Ceph is a free-software storage platform that implements object storage on a single distributed computer cluster, and provides interfaces for object-, block- and file-level storage. Ceph aims primarily for completely distributed operation without a single point of failure, scalable to the exabyte level, and freely available.
Ceph replicates data and makes it fault-tolerant,using commodity hardware and requiring no specific hardware support. As a result of its design, the system is both self-healing and self-managing, aiming to minimize administration time and other costs.

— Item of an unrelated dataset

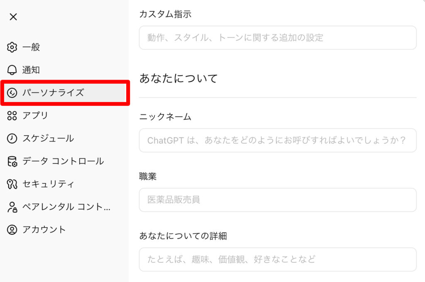Click the bell icon for 通知
The height and width of the screenshot is (282, 425).
[12, 70]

- Estimated time for completion: 45 minutes
- Target audience: Anyone who wants to deploy a distributed storage solution on DC/OS.
- This package requires an intermediate/advanced DC/OS skill set.
Scope:
- Configure/format the DC/OS agents that will run the Ceph OSDs.

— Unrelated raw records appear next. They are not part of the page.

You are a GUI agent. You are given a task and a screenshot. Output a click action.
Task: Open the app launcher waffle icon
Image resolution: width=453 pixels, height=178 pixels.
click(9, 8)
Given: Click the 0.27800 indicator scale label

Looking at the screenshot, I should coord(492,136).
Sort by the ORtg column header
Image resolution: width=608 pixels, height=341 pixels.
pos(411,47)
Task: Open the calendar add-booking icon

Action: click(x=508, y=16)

- Configure and launch the Ceph-on-mesos package.
- Configure and launch the components of the Ceph Framework from the framework's UI.
- Configure and launch the Ceph Dashboard
- Configure the node(s) to be used as Ceph clients/consumers.
Terminology:
- Monitor: Processes that keep track of active and failed cluster nodes.

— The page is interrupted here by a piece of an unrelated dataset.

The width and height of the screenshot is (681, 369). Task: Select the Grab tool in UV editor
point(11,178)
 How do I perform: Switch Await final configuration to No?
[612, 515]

- OSD: Object storage devices that actually store the content of files on a local filesystem of the DC/OS nodes where they run.
- Ceph node: A DC/OS node running a Ceph OSD (and possibly a Ceph Monitor too.)
- Ceph client: A computer running the client part of Ceph to consume storage services provided by it.
Table of Contents:
- Prerequisites
- Ceph Node configuration
- Install Ceph
- Configure Ceph
- Configure Ceph clients
- Ceph Dashboard
- Use Ceph
- Uninstall
- A running DC/OS v1.8 cluster with at least 3 private agents. Ceph-on-Mesos REQUIRES at least 3 nodes to install monitors and OSDs on in order to achieve a quorum.
- All nodes in the cluster that will be part of the Ceph installation MUST have a separate volume for Ceph OSDs to use.
- As an example, this can be achieved in AWS EC2 by just adding a second volume to each instance before installing.
- Marathon-LB MUST be running in the cluster.
- A node in the cluster with a working DC/OS CLI.
- NTP (or an equivalent time sync service) needs to be running in all nodes of the cluster.
The installation/configuration process has 4 stages:
- Nodes where OSDs will run MUST have at least a separate volume. Having more than one volume per node is also accepted and the code below will also format/mount it automatically.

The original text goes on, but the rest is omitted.